2.筑波大で800TFlopsの新スパコンが稼働開始

  2012年2月14日のHPCWireが筑波大の新スパコンの記事を掲載しています。HA-PACSと呼ぶこのシステムは既に動いているとのことです。2006年から稼働し,昨年9月末に停止したPACS-CSの後継のシステムです。

  このシステムはAppro社製で,8コアのXeon E5プロセサ 2ソケットに4台のNVIDIAのM2090が接続されたノードで,268ノードのシステムで,ピーク演算性能は802TFlopsとなります。メモリはCPU側に合計34TB,GPU側に6.4TB が搭載されています。そして,ストレージはDDNのSFA10000で,0.5PBを超える容量と書かれています。消費電力は400kWを若干超える程度とのことです。

  筑波大は,T2KスパコンもApproから購入しており,これに続いてのAppro社からの調達になります。

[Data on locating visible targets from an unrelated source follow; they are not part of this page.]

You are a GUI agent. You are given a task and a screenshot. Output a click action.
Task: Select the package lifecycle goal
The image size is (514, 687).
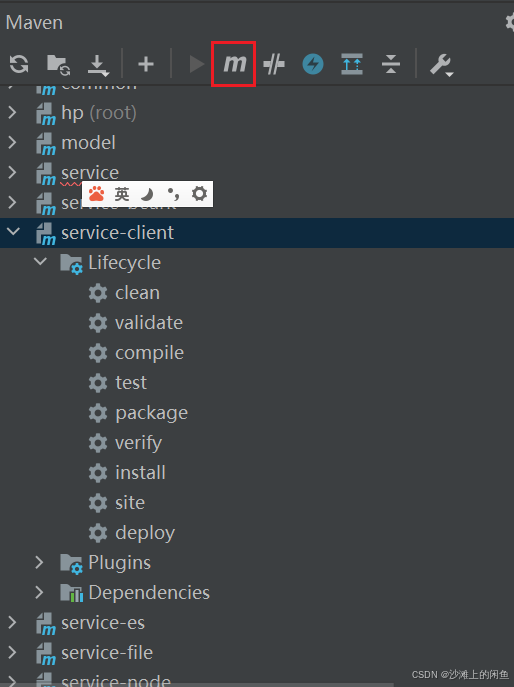[152, 413]
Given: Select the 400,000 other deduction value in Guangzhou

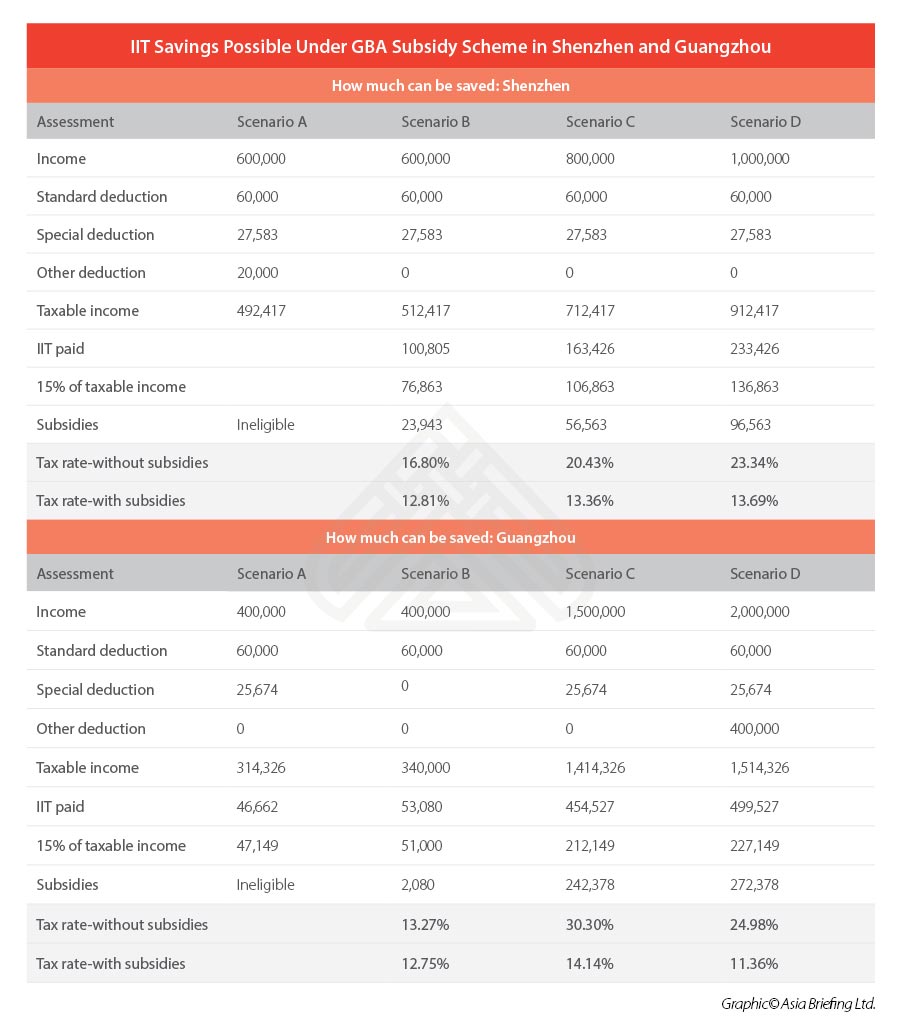Looking at the screenshot, I should coord(758,729).
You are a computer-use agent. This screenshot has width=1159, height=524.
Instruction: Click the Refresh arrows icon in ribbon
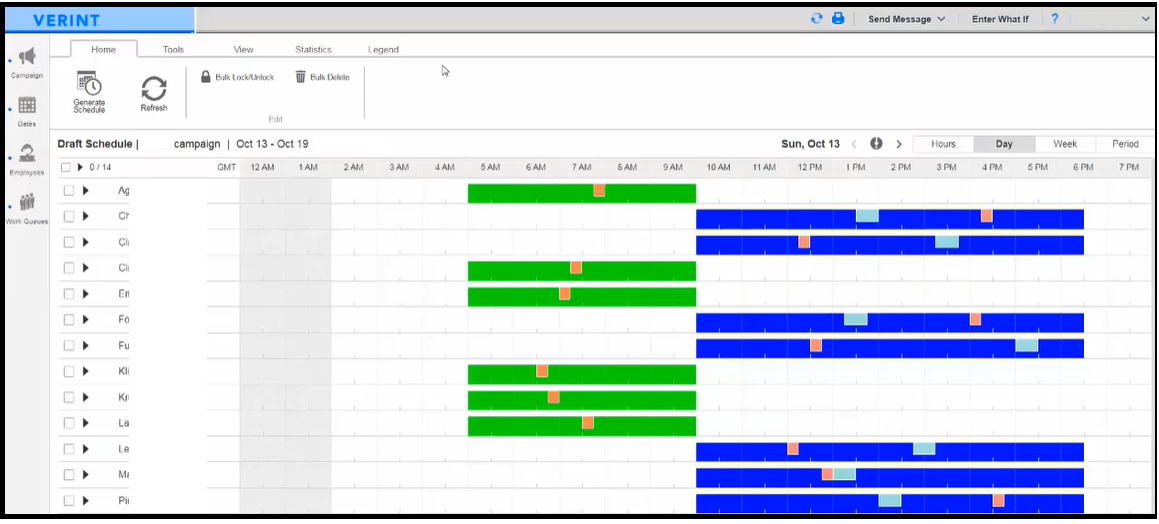click(x=154, y=88)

  筑波大はPEACH(PCI Express Adaptive Computing Hub)というFPGAASICを開発しており,このインタフェースをPCIe2.0のx4からx8にしてバンド幅を倍増するPEACH2を開発してGPUなどのアクセラレータを追加する計画があり,これが完成する2013年には200+TFlopsを追加して合計1PFlopsを超えるという計画です。なお,PEACH2はASICではなくFPGAで作られ ,パケット転送の制御をハードワイヤ化してレーテンシを短縮するとのことです。

3.オーストラリアのメルボルン大,イギリスのエンジンバラ大がBG/Qを導入

  2012年2月15日のThe Registerがオーストラリアのメルボルン大が836TFlopsのIBM BG/Qを導入すると報じています。納入時期は今年の6月ですが,母体となるThe Victorian Life Sciences Computationイニシアティブ自体が予算の無駄遣いではないかという批判が出ているとのことで,目論見通り進むのか懸念されます。

  また,2012年2月14日のHPCWireが,イギリス最大の800TFlopsシステムであるエジンバラ大に設置されたHECToRに,BG/Qを追加すると報じています。追加するBG/Qシステムの規模については書かれていません。